C) Changes in Hi-C interactions between non-promoter H3K27ac peaks defined in B) and connected gene promoters (defined using CUTLL1 H3K27ac HiChIP) are shown as log₂ fold-change (average of n = 2 replicates). Each dot represents a promoter-enhancer interaction. Significance of shifts compared to enhancer-promoter interactions associated with stable enhancers is calculated by an unpaired one-sided t test.

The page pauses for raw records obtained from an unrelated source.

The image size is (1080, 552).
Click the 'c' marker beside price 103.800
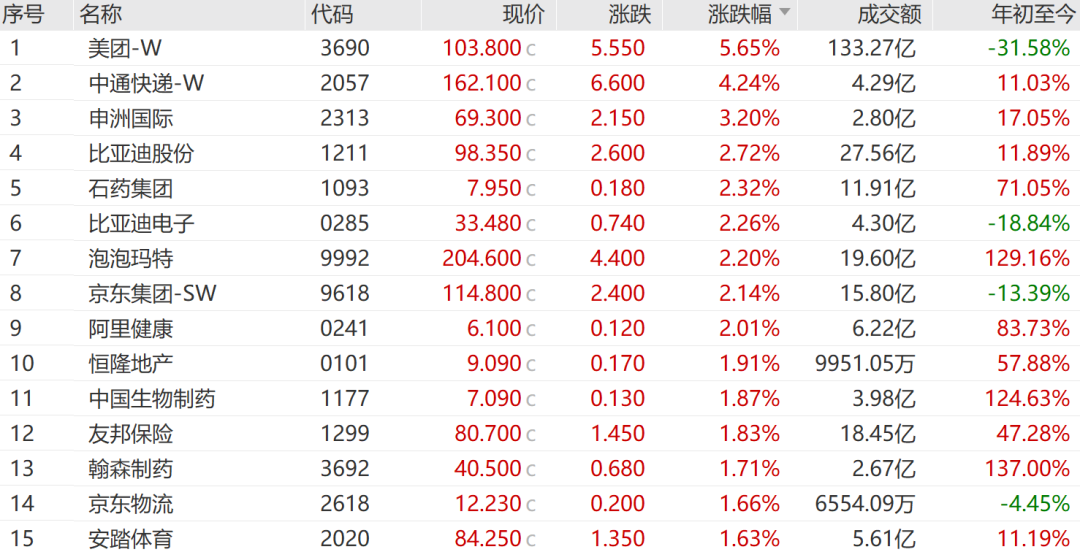531,49
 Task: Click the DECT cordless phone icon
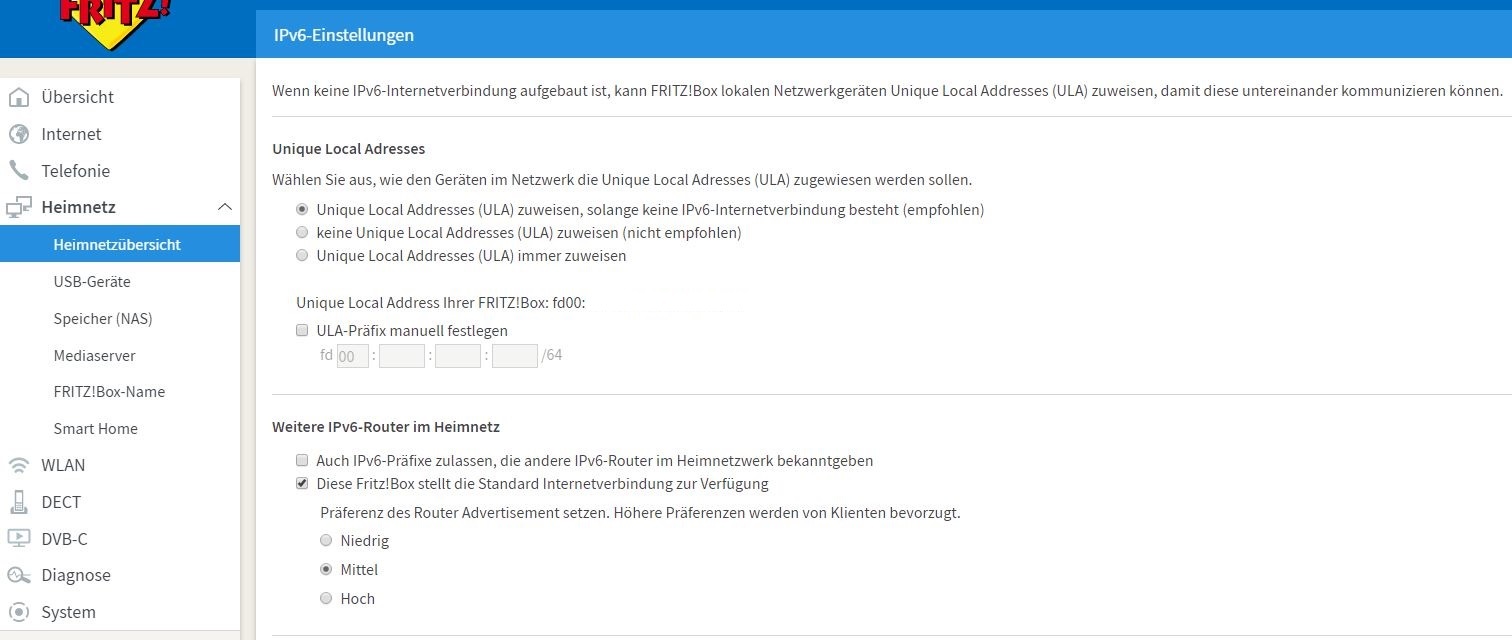[18, 502]

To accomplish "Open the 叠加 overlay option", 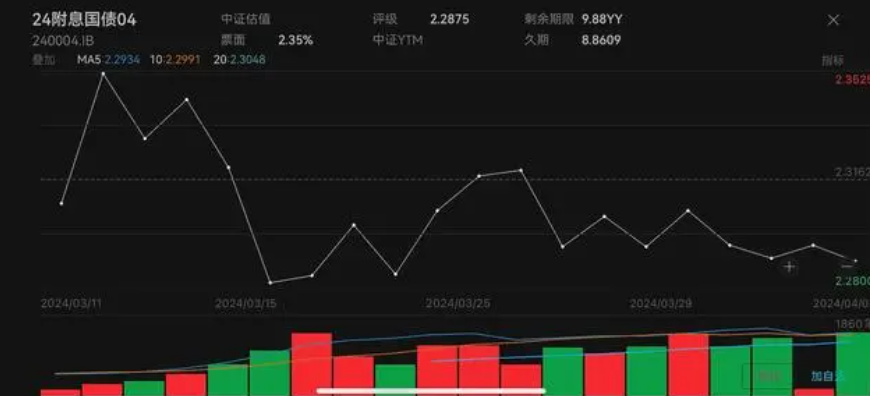I will [44, 60].
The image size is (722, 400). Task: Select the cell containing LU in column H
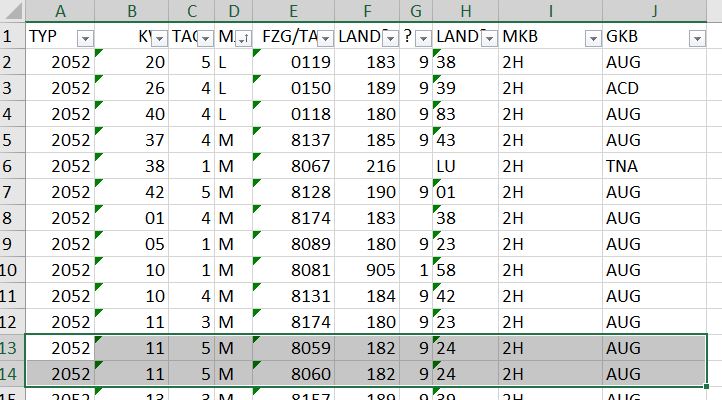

D+E) 4C-seq using MYC (D) or IKZF2 promoter (E) as viewpoint. Positive y-axis shows interactions with the viewpoint as normalized read counts, negative y-axis shows significance of differential interactions as log₁₀(P value) calculated using edgeR function glmQLFTest. Tracks below show H3K27ac and CDK7 ChIP-seq track, and represent fold-enrichment over input where applicable and counts-per-million reads otherwise. Number replicates: CUTLL1 DMSO 4C MYC n = 3; CUTLL1 THZ1 4C MYC n = 3; CUTLL1 DMSO 4C IKZF2 n = 3; CUTLL1 THZ1 4C IKZF2 n = 3; CUTLL1 DMSO H3K27ac n = 2; CUTLL1 THZ1 H3K27ac n = 2; Jurkat CDK7 n = 1.